**PROMPT:**
Retype the rows below without changing anything in them.

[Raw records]

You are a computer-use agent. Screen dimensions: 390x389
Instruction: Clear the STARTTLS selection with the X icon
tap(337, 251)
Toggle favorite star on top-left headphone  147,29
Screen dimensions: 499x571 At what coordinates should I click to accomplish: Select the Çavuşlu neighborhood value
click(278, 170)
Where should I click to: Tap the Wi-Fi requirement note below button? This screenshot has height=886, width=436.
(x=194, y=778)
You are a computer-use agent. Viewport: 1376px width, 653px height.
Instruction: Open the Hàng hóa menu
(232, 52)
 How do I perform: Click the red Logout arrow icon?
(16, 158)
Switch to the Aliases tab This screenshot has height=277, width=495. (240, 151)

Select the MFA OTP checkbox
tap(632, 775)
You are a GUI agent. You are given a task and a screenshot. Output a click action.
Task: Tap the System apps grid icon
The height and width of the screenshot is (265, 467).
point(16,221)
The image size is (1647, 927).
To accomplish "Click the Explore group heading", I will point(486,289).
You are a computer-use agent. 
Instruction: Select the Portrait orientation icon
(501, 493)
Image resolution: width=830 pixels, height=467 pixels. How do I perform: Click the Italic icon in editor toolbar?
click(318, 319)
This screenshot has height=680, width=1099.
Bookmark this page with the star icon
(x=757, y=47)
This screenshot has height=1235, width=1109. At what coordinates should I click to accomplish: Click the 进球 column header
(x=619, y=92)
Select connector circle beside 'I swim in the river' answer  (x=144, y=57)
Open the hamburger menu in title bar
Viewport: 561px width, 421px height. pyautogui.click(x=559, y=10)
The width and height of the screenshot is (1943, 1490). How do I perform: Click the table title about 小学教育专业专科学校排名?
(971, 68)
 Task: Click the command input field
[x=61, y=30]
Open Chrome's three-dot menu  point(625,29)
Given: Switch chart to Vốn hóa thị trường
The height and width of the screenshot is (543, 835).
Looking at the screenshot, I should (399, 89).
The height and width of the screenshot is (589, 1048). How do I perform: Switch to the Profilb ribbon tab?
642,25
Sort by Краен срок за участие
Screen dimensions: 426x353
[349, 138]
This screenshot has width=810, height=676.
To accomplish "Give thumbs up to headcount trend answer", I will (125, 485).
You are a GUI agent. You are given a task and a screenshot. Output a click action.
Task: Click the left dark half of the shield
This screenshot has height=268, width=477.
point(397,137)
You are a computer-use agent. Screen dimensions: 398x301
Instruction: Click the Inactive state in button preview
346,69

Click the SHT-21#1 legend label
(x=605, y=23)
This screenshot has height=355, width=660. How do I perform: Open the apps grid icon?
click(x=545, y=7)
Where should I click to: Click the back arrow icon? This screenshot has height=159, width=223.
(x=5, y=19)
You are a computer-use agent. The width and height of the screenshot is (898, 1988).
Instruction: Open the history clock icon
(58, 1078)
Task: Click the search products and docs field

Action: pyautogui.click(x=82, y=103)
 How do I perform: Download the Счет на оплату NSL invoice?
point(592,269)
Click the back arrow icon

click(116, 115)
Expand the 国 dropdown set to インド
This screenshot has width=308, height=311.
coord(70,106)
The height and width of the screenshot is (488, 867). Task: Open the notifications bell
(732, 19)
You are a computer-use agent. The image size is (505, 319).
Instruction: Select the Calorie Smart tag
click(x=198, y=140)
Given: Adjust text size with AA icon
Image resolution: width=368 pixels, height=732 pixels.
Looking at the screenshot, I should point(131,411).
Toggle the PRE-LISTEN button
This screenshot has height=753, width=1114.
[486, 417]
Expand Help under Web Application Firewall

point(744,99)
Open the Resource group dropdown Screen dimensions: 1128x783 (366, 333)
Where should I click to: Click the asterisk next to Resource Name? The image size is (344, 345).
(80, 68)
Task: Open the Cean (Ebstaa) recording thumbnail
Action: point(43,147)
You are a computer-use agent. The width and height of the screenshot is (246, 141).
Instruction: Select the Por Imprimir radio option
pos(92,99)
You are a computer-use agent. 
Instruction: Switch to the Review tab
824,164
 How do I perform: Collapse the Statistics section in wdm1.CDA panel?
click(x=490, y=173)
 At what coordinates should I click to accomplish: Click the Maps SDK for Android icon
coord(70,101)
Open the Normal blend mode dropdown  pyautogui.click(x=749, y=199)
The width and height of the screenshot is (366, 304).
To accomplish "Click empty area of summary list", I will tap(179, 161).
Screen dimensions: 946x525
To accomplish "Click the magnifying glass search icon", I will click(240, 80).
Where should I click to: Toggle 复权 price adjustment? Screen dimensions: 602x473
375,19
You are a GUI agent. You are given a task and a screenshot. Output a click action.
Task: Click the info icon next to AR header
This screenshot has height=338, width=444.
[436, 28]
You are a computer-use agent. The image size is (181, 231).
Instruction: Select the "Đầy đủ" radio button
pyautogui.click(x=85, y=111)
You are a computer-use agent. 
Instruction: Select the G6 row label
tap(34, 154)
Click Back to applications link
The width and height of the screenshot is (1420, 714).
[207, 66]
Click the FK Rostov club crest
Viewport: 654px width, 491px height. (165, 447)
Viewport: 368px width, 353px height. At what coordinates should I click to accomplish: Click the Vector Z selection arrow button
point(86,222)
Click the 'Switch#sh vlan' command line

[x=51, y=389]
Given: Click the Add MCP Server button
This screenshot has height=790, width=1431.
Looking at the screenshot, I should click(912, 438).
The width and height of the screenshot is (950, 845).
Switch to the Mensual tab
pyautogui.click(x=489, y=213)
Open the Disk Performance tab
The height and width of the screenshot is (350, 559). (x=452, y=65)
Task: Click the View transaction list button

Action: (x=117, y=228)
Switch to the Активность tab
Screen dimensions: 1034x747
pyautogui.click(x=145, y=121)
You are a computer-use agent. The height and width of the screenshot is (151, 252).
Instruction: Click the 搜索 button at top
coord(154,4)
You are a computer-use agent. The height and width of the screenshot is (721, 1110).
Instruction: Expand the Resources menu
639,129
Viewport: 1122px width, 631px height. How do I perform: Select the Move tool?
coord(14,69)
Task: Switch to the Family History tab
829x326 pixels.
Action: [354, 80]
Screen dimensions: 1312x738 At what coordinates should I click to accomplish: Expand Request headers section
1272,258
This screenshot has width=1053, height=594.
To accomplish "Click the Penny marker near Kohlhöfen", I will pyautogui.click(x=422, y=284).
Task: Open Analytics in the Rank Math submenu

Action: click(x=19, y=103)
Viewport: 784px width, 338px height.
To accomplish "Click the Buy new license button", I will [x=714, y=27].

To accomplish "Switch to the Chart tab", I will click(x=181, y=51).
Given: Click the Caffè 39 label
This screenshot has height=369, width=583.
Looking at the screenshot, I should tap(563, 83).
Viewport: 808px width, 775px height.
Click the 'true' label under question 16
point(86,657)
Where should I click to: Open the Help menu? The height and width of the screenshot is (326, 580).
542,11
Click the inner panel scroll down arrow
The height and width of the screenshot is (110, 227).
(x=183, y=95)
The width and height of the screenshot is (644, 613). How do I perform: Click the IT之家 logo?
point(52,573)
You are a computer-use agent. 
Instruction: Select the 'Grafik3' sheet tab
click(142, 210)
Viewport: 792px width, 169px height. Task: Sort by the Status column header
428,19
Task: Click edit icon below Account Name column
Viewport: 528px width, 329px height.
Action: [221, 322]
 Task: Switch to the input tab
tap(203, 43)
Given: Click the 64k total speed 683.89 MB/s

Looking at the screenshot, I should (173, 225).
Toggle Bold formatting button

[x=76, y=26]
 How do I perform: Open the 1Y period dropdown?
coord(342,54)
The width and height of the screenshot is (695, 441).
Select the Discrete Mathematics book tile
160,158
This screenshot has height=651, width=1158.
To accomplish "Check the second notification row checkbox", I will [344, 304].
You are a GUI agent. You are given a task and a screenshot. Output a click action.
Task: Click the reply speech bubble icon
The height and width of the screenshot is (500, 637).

**RESULT:**
You are a computer-use agent. Screen dimensions: 390x389
Instruction: Clear the STARTTLS selection with the X icon
tap(337, 251)
Toggle favorite star on top-left headphone  147,29
Screen dimensions: 499x571 At what coordinates should I click to accomplish: Select the Çavuşlu neighborhood value
click(278, 170)
Where should I click to: Tap the Wi-Fi requirement note below button? This screenshot has height=886, width=436.
(x=194, y=778)
You are a computer-use agent. Viewport: 1376px width, 653px height.
Instruction: Open the Hàng hóa menu
(232, 52)
 How do I perform: Click the red Logout arrow icon?
(16, 158)
Switch to the Aliases tab This screenshot has height=277, width=495. (240, 151)

Select the MFA OTP checkbox
tap(632, 775)
You are a GUI agent. You are given a task and a screenshot. Output a click action.
Task: Tap the System apps grid icon
The height and width of the screenshot is (265, 467).
point(16,221)
The image size is (1647, 927).
To accomplish "Click the Explore group heading", I will point(486,289).
You are a computer-use agent. 
Instruction: Select the Portrait orientation icon
(501, 493)
Image resolution: width=830 pixels, height=467 pixels. How do I perform: Click the Italic icon in editor toolbar?
click(318, 319)
This screenshot has height=680, width=1099.
Bookmark this page with the star icon
(x=757, y=47)
This screenshot has height=1235, width=1109. At what coordinates should I click to accomplish: Click the 进球 column header
(x=619, y=92)
Select connector circle beside 'I swim in the river' answer  (x=144, y=57)
Open the hamburger menu in title bar
Viewport: 561px width, 421px height. pyautogui.click(x=559, y=10)
The width and height of the screenshot is (1943, 1490). How do I perform: Click the table title about 小学教育专业专科学校排名?
(971, 68)
 Task: Click the command input field
[x=61, y=30]
Open Chrome's three-dot menu  point(625,29)
Given: Switch chart to Vốn hóa thị trường
The height and width of the screenshot is (543, 835).
Looking at the screenshot, I should (399, 89).
The height and width of the screenshot is (589, 1048). How do I perform: Switch to the Profilb ribbon tab?
642,25
Sort by Краен срок за участие
Screen dimensions: 426x353
[349, 138]
This screenshot has width=810, height=676.
To accomplish "Give thumbs up to headcount trend answer", I will (125, 485).
You are a GUI agent. You are given a task and a screenshot. Output a click action.
Task: Click the left dark half of the shield
This screenshot has height=268, width=477.
point(397,137)
You are a computer-use agent. Screen dimensions: 398x301
Instruction: Click the Inactive state in button preview
346,69

Click the SHT-21#1 legend label
(x=605, y=23)
This screenshot has height=355, width=660. How do I perform: Open the apps grid icon?
click(x=545, y=7)
Where should I click to: Click the back arrow icon? This screenshot has height=159, width=223.
(x=5, y=19)
You are a computer-use agent. The width and height of the screenshot is (898, 1988).
Instruction: Open the history clock icon
(58, 1078)
Task: Click the search products and docs field

Action: pyautogui.click(x=82, y=103)
 How do I perform: Download the Счет на оплату NSL invoice?
point(592,269)
Click the back arrow icon

click(116, 115)
Expand the 国 dropdown set to インド
This screenshot has width=308, height=311.
coord(70,106)
The height and width of the screenshot is (488, 867). Task: Open the notifications bell
(732, 19)
You are a computer-use agent. The image size is (505, 319).
Instruction: Select the Calorie Smart tag
click(x=198, y=140)
Given: Adjust text size with AA icon
Image resolution: width=368 pixels, height=732 pixels.
Looking at the screenshot, I should point(131,411).
Toggle the PRE-LISTEN button
This screenshot has height=753, width=1114.
[486, 417]
Expand Help under Web Application Firewall

point(744,99)
Open the Resource group dropdown Screen dimensions: 1128x783 (366, 333)
Where should I click to: Click the asterisk next to Resource Name? The image size is (344, 345).
(80, 68)
Task: Open the Cean (Ebstaa) recording thumbnail
Action: point(43,147)
You are a computer-use agent. The width and height of the screenshot is (246, 141).
Instruction: Select the Por Imprimir radio option
pos(92,99)
You are a computer-use agent. 
Instruction: Switch to the Review tab
824,164
 How do I perform: Collapse the Statistics section in wdm1.CDA panel?
click(x=490, y=173)
 At what coordinates should I click to accomplish: Click the Maps SDK for Android icon
coord(70,101)
Open the Normal blend mode dropdown  pyautogui.click(x=749, y=199)
The width and height of the screenshot is (366, 304).
To accomplish "Click empty area of summary list", I will tap(179, 161).
Screen dimensions: 946x525
To accomplish "Click the magnifying glass search icon", I will click(240, 80).
Where should I click to: Toggle 复权 price adjustment? Screen dimensions: 602x473
375,19
You are a GUI agent. You are given a task and a screenshot. Output a click action.
Task: Click the info icon next to AR header
This screenshot has height=338, width=444.
[436, 28]
You are a computer-use agent. The image size is (181, 231).
Instruction: Select the "Đầy đủ" radio button
pyautogui.click(x=85, y=111)
You are a computer-use agent. 
Instruction: Select the G6 row label
tap(34, 154)
Click Back to applications link
The width and height of the screenshot is (1420, 714).
[207, 66]
Click the FK Rostov club crest
Viewport: 654px width, 491px height. (165, 447)
Viewport: 368px width, 353px height. At what coordinates should I click to accomplish: Click the Vector Z selection arrow button
point(86,222)
Click the 'Switch#sh vlan' command line

[x=51, y=389]
Given: Click the Add MCP Server button
This screenshot has height=790, width=1431.
Looking at the screenshot, I should click(912, 438).
The width and height of the screenshot is (950, 845).
Switch to the Mensual tab
pyautogui.click(x=489, y=213)
Open the Disk Performance tab
The height and width of the screenshot is (350, 559). (x=452, y=65)
Task: Click the View transaction list button

Action: (x=117, y=228)
Switch to the Активность tab
Screen dimensions: 1034x747
pyautogui.click(x=145, y=121)
You are a computer-use agent. The height and width of the screenshot is (151, 252).
Instruction: Click the 搜索 button at top
coord(154,4)
You are a computer-use agent. The height and width of the screenshot is (721, 1110).
Instruction: Expand the Resources menu
639,129
Viewport: 1122px width, 631px height. How do I perform: Select the Move tool?
coord(14,69)
Task: Switch to the Family History tab
829x326 pixels.
Action: [354, 80]
Screen dimensions: 1312x738 At what coordinates should I click to accomplish: Expand Request headers section
1272,258
This screenshot has width=1053, height=594.
To accomplish "Click the Penny marker near Kohlhöfen", I will pyautogui.click(x=422, y=284).
Task: Open Analytics in the Rank Math submenu

Action: click(x=19, y=103)
Viewport: 784px width, 338px height.
To accomplish "Click the Buy new license button", I will [x=714, y=27].

To accomplish "Switch to the Chart tab", I will click(x=181, y=51).
Given: Click the Caffè 39 label
This screenshot has height=369, width=583.
Looking at the screenshot, I should tap(563, 83).
Viewport: 808px width, 775px height.
Click the 'true' label under question 16
point(86,657)
Where should I click to: Open the Help menu? The height and width of the screenshot is (326, 580).
542,11
Click the inner panel scroll down arrow
The height and width of the screenshot is (110, 227).
(x=183, y=95)
The width and height of the screenshot is (644, 613). How do I perform: Click the IT之家 logo?
point(52,573)
You are a computer-use agent. 
Instruction: Select the 'Grafik3' sheet tab
click(142, 210)
Viewport: 792px width, 169px height. Task: Sort by the Status column header
428,19
Task: Click edit icon below Account Name column
Viewport: 528px width, 329px height.
Action: [221, 322]
 Task: Switch to the input tab
tap(203, 43)
Given: Click the 64k total speed 683.89 MB/s

Looking at the screenshot, I should (173, 225).
Toggle Bold formatting button

[x=76, y=26]
 How do I perform: Open the 1Y period dropdown?
coord(342,54)
The width and height of the screenshot is (695, 441).
Select the Discrete Mathematics book tile
160,158
This screenshot has height=651, width=1158.
To accomplish "Check the second notification row checkbox", I will [344, 304].
You are a GUI agent. You are given a task and a screenshot. Output a click action.
Task: Click the reply speech bubble icon
The height and width of the screenshot is (500, 637).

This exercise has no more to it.